Task to complete — Find every line in the listing below that contains the word "resolution" and copy each of those lines.
>> Start Data provided
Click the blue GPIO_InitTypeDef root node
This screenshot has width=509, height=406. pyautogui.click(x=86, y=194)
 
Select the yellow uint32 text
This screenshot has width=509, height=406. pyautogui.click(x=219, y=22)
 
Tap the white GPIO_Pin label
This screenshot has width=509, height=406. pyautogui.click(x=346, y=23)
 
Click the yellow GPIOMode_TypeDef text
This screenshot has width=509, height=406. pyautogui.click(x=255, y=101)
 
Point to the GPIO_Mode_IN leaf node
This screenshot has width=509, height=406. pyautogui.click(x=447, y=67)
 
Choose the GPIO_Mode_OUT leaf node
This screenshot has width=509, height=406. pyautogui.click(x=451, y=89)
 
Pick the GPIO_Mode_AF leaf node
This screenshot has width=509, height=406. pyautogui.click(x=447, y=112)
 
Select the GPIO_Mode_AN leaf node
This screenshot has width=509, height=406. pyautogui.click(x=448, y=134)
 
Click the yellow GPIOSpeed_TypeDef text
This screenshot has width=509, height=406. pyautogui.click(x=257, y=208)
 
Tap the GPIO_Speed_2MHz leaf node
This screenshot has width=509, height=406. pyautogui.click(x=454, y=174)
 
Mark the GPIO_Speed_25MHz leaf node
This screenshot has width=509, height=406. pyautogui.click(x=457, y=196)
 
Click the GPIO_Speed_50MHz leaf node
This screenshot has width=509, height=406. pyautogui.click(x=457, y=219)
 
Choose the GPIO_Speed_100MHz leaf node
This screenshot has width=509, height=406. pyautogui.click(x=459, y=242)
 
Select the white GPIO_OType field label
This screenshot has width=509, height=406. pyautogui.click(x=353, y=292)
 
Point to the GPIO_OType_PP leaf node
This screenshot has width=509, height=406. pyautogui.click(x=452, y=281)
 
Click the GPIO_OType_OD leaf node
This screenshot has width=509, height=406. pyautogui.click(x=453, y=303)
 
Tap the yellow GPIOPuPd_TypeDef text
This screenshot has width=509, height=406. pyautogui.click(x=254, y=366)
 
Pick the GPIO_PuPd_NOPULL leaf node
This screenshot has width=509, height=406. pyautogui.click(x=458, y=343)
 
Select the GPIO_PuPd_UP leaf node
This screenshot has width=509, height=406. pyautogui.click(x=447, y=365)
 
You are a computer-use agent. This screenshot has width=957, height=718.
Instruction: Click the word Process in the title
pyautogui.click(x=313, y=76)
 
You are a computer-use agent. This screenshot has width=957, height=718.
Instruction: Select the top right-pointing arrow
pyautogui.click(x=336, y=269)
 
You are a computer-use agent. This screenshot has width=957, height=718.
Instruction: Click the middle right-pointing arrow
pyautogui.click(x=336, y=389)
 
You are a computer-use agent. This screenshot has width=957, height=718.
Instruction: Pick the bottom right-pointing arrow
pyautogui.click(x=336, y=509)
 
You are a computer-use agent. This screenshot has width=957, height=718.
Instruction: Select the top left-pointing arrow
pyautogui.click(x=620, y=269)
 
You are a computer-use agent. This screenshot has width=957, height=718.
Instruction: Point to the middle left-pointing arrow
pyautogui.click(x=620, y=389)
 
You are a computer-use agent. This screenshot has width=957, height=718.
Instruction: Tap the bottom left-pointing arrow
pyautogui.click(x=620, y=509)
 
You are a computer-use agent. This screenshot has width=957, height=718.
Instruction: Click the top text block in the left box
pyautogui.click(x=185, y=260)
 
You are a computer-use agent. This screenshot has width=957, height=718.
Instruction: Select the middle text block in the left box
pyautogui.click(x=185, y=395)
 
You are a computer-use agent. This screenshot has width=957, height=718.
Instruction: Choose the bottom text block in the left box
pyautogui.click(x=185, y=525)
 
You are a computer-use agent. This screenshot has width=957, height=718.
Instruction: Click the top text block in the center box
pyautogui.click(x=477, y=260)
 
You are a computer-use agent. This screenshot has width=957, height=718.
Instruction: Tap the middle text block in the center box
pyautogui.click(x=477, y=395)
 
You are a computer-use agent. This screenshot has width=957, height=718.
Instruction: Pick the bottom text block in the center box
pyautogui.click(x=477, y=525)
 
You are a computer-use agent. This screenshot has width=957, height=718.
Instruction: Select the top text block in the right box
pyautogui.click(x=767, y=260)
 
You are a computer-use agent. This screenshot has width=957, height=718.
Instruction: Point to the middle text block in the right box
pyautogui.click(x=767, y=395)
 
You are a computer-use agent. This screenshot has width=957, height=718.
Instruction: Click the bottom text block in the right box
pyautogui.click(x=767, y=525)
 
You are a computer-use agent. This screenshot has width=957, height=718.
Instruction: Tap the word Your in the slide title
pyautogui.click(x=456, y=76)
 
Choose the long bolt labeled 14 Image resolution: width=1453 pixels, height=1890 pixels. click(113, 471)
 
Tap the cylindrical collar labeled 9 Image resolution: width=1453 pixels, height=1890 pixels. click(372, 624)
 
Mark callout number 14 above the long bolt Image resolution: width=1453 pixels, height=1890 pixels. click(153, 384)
>> End Data provided
Task result —
Choose the long bolt labeled 14 Image resolution: width=1453 pixels, height=1890 pixels. click(113, 471)
Tap the cylindrical collar labeled 9 Image resolution: width=1453 pixels, height=1890 pixels. click(372, 624)
Mark callout number 14 above the long bolt Image resolution: width=1453 pixels, height=1890 pixels. click(153, 384)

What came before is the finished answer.